Pero puedo decirte, quienquiera que seas, que eres mucho más valioso que lo que pesas o cómo luces. Lo siento si alguien te ha dicho lo contrario. Lo siento si alguien te ha impulsado a creer lo contrario. Lo siento si te convertiste en esa persona por ti mismo.

Perdónate. Perdónalos por creer las mismas cosas que una vez creíste o crees. A todos nos enseñan las mismas ideas sobre imagen corporal.

REPENSANDO EL AMOR PROPIO Y EL VALOR, ENCONTRANDO UN LUGAR PARA SANAR

Es una locura la cantidad de presión que ejerce la sociedad sobre las jóvenes, especialmente para mantener determinada imagen. Hoy, no me importa todo eso. Cualquier peso que pierda será para mi felicidad y salud presentes y futuras, no una ideología con la que estoy tratando de estar a la altura. Nuestros cuerpos necesitan nutrientes y amor. ¡Nuestros cuerpos incluso necesitan algo de grasa corporal real para funcionar correctamente! Nuestros cuerpos hacen mucho por nosotros.

Está permitido comer. Está permitido disfrutar comer. Está permitido decir: “Me encanta la comida”. ¡Adelante, dilo! Disfruta sintiéndote bien diciéndolo.

Somos capaces de encontrar relaciones saludables con la comida y el ejercicio. Pensar en la salud y el peso todo el día no es saludable. Obsesionarte con eso solo puede llevar a un trastorno alimenticio.

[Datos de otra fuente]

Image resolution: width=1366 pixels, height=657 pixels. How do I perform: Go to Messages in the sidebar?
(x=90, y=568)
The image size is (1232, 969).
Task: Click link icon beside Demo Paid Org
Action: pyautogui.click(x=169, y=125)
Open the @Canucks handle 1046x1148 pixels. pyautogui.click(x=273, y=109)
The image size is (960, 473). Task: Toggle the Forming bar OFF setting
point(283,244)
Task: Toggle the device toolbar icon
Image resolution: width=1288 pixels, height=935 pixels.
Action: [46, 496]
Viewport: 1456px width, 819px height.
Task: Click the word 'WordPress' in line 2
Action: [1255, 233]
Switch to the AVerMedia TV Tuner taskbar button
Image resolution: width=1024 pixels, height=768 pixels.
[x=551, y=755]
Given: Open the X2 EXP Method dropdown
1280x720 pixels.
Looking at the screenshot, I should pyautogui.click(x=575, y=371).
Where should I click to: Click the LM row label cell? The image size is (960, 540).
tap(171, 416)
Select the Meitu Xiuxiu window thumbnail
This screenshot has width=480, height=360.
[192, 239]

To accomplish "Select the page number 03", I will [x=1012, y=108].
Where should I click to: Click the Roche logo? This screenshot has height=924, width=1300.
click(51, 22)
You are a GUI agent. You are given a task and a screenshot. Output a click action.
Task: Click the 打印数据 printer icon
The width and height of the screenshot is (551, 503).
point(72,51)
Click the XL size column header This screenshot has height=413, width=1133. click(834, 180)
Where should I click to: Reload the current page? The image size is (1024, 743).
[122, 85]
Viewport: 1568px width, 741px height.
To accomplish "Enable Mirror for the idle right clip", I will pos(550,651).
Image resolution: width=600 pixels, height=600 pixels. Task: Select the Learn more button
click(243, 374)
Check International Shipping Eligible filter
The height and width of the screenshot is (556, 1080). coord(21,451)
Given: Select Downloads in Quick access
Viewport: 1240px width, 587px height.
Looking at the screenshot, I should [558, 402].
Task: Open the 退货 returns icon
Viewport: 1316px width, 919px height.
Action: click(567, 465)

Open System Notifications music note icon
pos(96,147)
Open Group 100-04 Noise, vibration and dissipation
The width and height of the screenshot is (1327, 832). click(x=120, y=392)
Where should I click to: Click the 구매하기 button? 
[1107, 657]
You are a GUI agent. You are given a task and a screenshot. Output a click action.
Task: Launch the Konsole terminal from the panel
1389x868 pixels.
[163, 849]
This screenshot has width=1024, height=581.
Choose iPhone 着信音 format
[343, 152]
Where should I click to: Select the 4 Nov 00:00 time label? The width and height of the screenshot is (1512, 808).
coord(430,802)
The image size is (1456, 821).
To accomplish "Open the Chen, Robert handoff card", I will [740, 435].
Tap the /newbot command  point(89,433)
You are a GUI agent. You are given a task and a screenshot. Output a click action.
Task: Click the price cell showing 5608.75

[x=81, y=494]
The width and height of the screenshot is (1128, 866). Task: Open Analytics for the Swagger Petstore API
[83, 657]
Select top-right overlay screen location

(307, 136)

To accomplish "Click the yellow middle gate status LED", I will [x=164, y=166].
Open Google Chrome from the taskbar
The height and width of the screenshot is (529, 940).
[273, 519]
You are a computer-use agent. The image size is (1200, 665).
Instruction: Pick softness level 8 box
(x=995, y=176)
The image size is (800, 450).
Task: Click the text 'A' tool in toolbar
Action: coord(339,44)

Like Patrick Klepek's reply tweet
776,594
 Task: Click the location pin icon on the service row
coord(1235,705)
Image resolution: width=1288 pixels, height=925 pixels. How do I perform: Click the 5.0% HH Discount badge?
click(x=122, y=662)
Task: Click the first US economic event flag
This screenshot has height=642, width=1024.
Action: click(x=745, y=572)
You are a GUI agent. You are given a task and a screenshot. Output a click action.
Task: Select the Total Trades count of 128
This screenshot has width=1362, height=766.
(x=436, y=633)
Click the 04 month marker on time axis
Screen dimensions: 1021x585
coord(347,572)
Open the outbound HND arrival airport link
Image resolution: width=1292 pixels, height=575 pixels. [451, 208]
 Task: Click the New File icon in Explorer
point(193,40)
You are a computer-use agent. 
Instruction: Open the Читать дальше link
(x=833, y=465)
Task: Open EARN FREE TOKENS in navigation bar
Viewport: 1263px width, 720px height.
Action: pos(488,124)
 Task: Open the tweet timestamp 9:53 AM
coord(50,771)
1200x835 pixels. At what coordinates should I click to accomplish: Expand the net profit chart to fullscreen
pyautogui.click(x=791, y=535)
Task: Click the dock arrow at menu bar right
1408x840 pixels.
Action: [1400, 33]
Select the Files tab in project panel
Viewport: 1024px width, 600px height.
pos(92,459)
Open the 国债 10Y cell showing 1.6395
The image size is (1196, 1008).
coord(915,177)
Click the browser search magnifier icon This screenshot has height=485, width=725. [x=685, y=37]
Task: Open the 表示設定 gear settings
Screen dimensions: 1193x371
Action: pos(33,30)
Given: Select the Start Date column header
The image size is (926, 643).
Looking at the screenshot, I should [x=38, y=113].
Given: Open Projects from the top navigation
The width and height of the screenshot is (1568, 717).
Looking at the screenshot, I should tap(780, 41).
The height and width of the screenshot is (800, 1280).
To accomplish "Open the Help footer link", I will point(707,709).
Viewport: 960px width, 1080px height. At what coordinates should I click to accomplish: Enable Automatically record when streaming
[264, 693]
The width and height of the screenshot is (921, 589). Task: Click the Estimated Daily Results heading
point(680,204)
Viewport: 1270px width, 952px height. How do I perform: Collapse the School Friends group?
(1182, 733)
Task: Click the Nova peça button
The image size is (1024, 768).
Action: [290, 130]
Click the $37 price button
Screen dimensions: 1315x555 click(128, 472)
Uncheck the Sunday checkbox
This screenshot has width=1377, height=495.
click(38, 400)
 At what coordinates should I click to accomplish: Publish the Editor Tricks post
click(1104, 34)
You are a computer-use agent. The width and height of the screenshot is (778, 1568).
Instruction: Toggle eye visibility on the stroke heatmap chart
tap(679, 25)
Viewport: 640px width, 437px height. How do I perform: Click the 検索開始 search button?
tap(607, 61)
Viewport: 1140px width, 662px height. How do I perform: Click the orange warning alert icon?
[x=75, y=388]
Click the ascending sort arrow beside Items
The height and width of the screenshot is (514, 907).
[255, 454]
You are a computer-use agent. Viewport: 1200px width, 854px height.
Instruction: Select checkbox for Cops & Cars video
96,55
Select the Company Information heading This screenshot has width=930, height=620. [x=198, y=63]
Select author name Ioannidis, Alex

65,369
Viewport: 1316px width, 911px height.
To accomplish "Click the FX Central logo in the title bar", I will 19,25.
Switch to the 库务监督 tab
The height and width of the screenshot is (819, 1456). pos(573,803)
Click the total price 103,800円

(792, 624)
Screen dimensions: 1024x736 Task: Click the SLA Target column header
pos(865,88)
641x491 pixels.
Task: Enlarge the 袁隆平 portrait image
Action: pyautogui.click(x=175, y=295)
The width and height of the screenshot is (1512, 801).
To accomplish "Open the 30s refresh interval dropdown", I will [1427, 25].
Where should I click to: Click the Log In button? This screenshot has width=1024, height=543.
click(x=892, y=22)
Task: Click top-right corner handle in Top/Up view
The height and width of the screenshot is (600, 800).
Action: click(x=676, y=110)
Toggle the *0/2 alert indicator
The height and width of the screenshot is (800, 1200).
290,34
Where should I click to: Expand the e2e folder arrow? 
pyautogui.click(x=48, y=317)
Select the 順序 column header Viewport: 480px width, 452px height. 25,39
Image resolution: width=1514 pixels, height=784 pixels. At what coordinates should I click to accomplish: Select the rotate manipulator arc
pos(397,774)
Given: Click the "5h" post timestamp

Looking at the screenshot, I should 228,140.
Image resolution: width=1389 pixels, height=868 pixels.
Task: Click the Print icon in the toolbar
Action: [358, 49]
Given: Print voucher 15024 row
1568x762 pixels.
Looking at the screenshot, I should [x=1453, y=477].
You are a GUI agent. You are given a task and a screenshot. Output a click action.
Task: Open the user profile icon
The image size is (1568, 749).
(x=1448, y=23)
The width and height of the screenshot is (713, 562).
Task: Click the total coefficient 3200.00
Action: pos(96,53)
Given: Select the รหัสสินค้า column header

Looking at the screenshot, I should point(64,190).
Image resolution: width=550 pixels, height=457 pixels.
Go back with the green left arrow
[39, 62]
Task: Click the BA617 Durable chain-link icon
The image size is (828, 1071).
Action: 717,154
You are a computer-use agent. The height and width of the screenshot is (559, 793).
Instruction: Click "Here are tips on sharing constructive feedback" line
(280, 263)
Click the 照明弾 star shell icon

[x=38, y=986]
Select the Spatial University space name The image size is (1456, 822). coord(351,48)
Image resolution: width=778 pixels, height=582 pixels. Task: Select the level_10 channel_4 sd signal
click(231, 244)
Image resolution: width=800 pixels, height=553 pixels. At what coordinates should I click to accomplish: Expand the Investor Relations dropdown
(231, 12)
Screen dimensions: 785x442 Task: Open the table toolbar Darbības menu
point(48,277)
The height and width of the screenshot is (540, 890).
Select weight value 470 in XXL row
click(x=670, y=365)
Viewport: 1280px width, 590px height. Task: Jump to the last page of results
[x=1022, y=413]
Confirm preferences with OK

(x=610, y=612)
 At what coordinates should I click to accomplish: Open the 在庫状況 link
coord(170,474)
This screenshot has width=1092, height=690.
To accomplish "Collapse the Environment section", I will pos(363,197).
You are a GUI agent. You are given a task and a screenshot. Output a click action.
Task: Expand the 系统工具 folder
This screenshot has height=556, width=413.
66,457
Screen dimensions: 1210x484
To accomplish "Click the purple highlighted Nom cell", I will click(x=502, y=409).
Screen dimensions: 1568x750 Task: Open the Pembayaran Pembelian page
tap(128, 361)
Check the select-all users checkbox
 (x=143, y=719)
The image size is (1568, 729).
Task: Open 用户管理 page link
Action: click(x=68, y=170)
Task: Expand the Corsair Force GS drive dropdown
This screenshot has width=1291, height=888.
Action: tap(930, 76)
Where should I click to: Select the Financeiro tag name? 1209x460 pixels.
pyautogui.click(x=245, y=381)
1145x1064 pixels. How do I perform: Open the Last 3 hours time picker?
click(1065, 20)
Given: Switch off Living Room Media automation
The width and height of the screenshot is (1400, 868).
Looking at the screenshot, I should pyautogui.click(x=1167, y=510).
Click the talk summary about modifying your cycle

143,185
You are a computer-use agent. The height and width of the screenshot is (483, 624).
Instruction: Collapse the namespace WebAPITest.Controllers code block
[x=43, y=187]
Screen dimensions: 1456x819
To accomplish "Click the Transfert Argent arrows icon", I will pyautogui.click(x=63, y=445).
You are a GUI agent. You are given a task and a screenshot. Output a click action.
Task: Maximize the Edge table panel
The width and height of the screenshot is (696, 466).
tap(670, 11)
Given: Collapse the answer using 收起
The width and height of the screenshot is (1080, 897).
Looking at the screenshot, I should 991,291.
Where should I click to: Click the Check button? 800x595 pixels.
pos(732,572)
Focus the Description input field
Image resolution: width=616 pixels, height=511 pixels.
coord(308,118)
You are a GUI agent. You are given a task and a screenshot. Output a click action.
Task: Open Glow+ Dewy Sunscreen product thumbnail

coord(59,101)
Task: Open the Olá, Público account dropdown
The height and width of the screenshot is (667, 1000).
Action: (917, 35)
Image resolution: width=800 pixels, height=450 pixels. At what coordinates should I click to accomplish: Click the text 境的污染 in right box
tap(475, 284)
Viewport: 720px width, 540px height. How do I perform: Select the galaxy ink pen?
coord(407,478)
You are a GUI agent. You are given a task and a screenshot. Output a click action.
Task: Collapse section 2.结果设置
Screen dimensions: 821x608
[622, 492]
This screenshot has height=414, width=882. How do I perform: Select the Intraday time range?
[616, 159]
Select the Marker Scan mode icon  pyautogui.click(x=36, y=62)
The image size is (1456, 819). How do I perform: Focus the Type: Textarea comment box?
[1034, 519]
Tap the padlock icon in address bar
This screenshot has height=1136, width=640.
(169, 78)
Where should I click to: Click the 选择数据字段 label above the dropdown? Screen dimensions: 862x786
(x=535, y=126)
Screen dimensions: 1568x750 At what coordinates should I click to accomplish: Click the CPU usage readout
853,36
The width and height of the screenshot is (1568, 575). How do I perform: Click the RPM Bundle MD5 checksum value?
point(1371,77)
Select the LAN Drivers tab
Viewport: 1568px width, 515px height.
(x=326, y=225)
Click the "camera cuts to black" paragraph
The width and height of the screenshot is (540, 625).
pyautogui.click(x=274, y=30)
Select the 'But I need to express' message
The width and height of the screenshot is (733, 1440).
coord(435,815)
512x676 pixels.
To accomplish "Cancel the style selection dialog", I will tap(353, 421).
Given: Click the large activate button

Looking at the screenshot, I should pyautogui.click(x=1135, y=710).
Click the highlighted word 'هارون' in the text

Muchas mujeres con las que he hablado sobre este tema comparten experiencias e historias similares. Solo es la superficie de muchas cosas hirientes que he escuchado a lo largo de los años de amigos, familiares y la cultura. Nos enseñan a hacernos esto entre nosotras.

No debemos encontrar puntos en común tan fácilmente en esta experiencia de odiar nuestros cuerpos: debemos cambiar la narrativa. El progreso está ocurriendo, pero tenemos más camino por recorrer.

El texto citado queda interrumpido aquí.